Neurodegenerative diseases are now one of the leading causes of death in the United Kingdom with cases rising. There is a heightened need for new drug therapeutics to limit or halt neurodegenerative disease progression and/or ameliorate the disease pathologies altogether. A major challenge in neurology is the lack of small brain penetrable neuroprotectants that target multiple disease mechanisms and also the Blood Brain Barrier (BBB) which severely restricts entry of neuroprotectants into the central nervous systems (CNS). There is an urgent need to develop new strategies that can target the BBB and effectively deliver drugs into the CNS. Due to their size, ease of functionalisation for maximum surface area of drug loading and ability to pass through the BBB, nanoparticles are a potential solution to deliver neurotherapeutic drugs directly to damaged neurons inside the brain to increase the efficacy of neuroprotectants.
The small peptides (H3/H6) that encompass the active motifs of the neurotrophic protein S100A4 have been shown to reduce oxidative stress and excitotoxicity via multiple pathways and protect neurons in animal models of neurological disorders. However, these peptides have limited brain penetration and circulation half-life. Therefore a delivery system that can improve the half – life of the peptides, shuttle the drugs across the BBB and interact directly with neurons is required. Plasmonic gold nanostars are promising candidates for delivery of standard-of-care drugs inside the brain and fluorescence-based deep tissue imaging but have not previously been trialled as carriers for neuroprotectants.

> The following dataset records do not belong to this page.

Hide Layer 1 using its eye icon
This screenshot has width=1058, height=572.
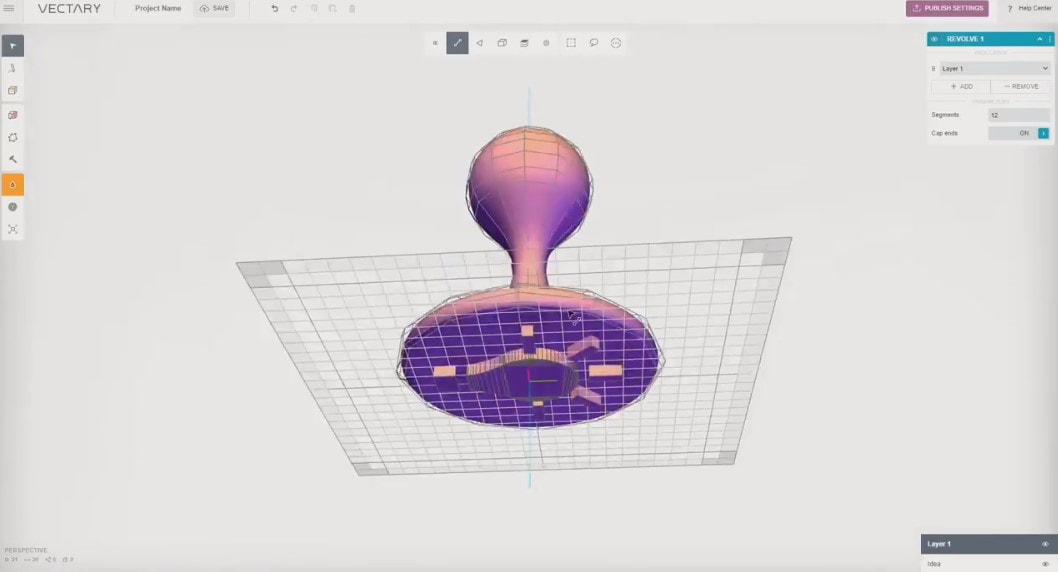click(x=1045, y=544)
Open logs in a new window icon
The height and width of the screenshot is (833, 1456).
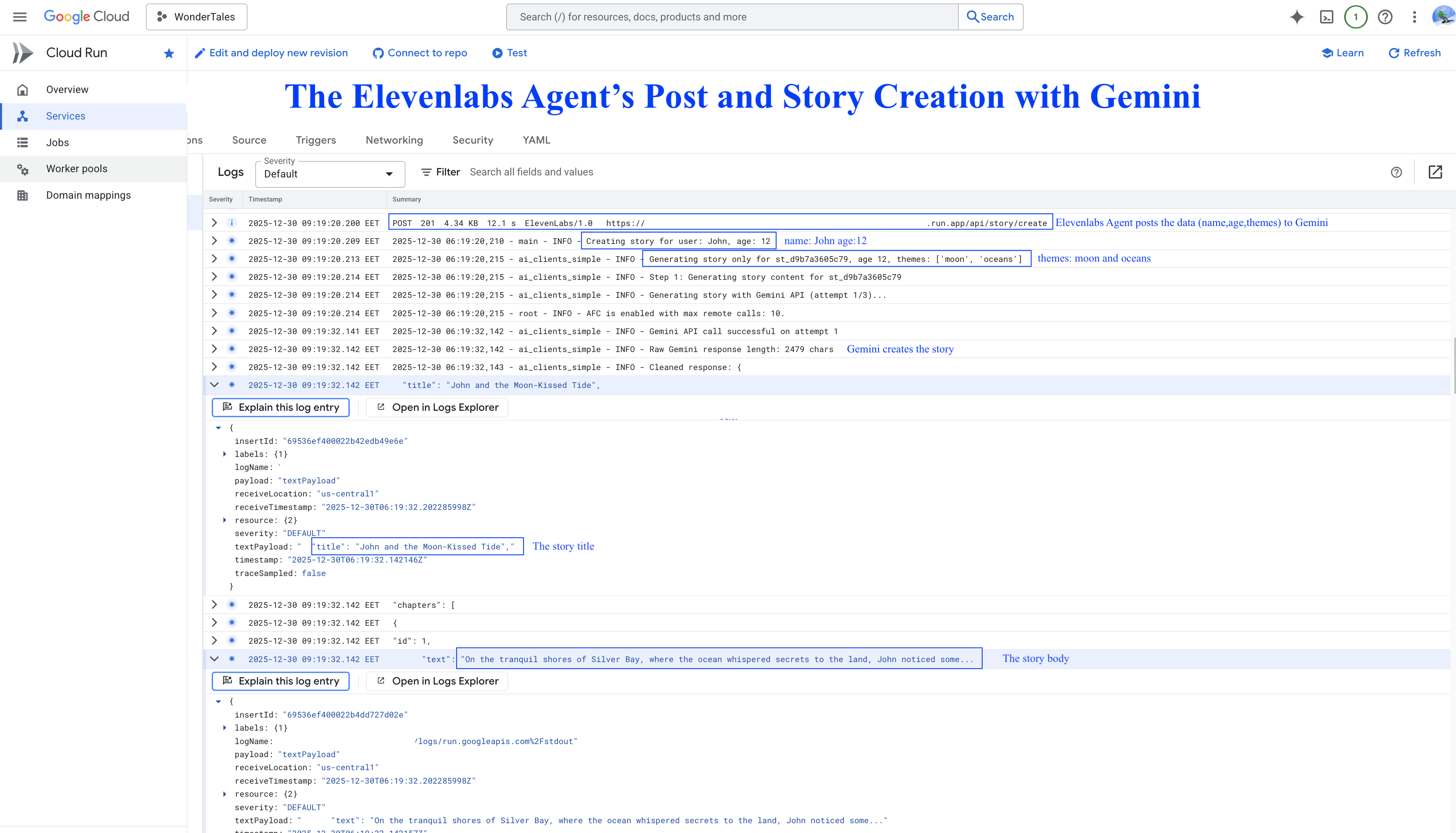coord(1435,172)
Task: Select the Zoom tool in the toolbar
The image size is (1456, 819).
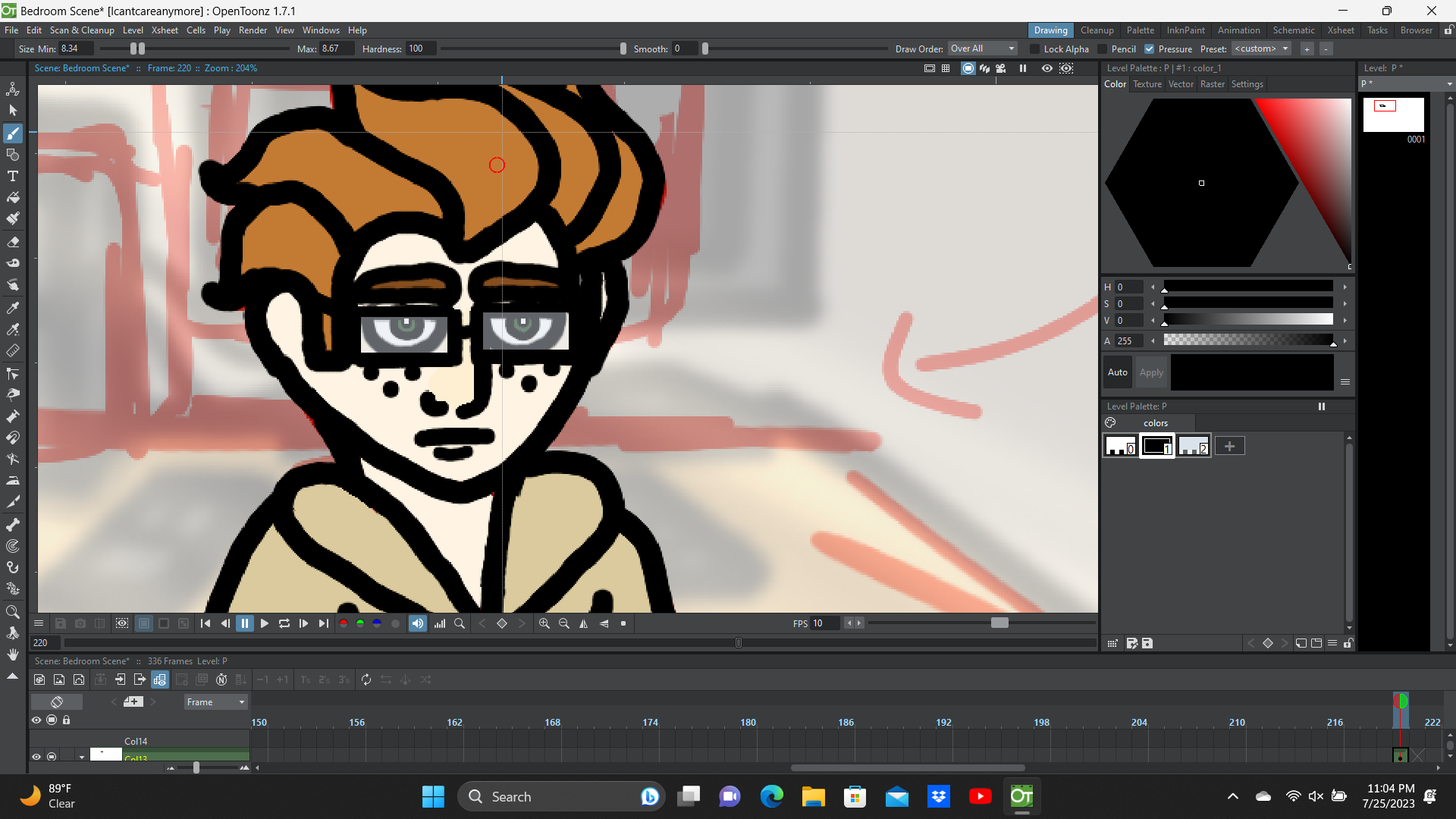Action: coord(13,612)

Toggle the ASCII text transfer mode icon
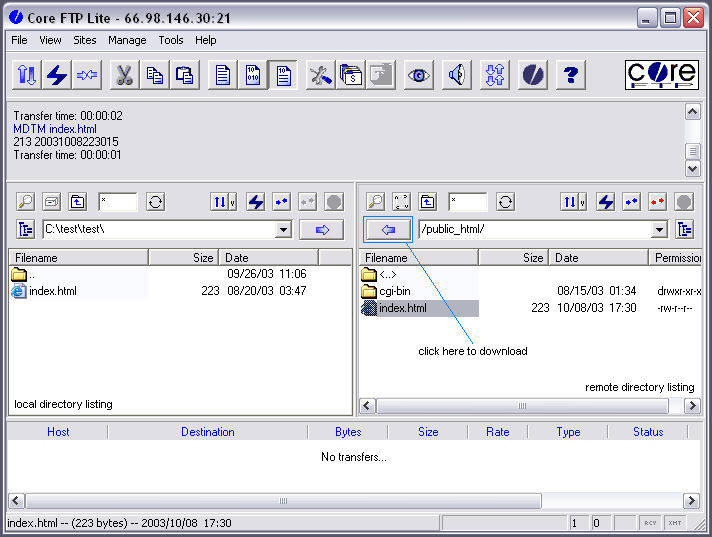coord(223,75)
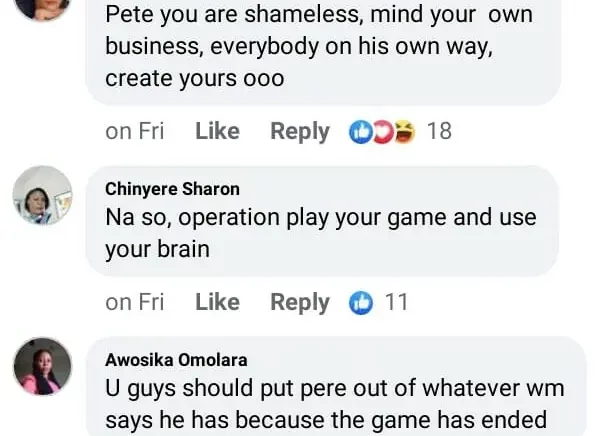Image resolution: width=600 pixels, height=436 pixels.
Task: Click "on Fri" timestamp under Chinyere's comment
Action: pos(135,302)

The objective of this thesis was to design, synthesise and fully characterise a new gold nanostar delivery vehicles to shuttle the H3/H6 peptides across the BBB to impaired neurons and evaluate their potential as a future treatment of Parkinson’s disease. Star and spherical nanostructures were synthesised and compared, and a new protocol was devised to conjugate H3/H6 peptides onto their surface. These nanostructures were subsequently tested on in vitro models of neurological disorders to investigate the effects of the nanostructure geometry on biological responses, including their potential as neuroprotectants and their interaction with neurons. Transmission electron microscopy was used to compare the interaction of the star and spherical nanostructures with cell membranes to understand the mechanisms by which the spikes of the nanostars increase their cell binding properties.
The H3/H6-nanostructures induced neuritogenesis in neurons and the star shaped nanostructures proved higher potency/efficacy than spherical AuNPs. The H3-Au nanostructures (stars and spheres) protected neurons against oxidative stress with the H3 – nanostars being more potent. Conjugation of these peptides to the surface of the nano structures did not inhibit the neurotrophic capabilities previously seen from the isolated peptides alone. ICP analysis confirmed the affinity and interaction of the nano therapeutics to the neurons, while electron microscopy demonstrated that the spikes of the nanostars were able to embed into the plasma membrane of neurons more effectively than the nanospheres, thus enhancing the internalisation rate of the nanostars, whereas the nanospheres were rarely internalised. Finally a synthesis route was devised to further functionalise these nano compounds with the small molecular L - dopa to, in future, deliver them across the BBB. This thesis shows that conjugation of custom-made dendrimers to the surface of gold nanostars may be used to activate multiple neuroprotective pathways and increase the drug potency to treat a broad spectrum of neurodegenerative disorders.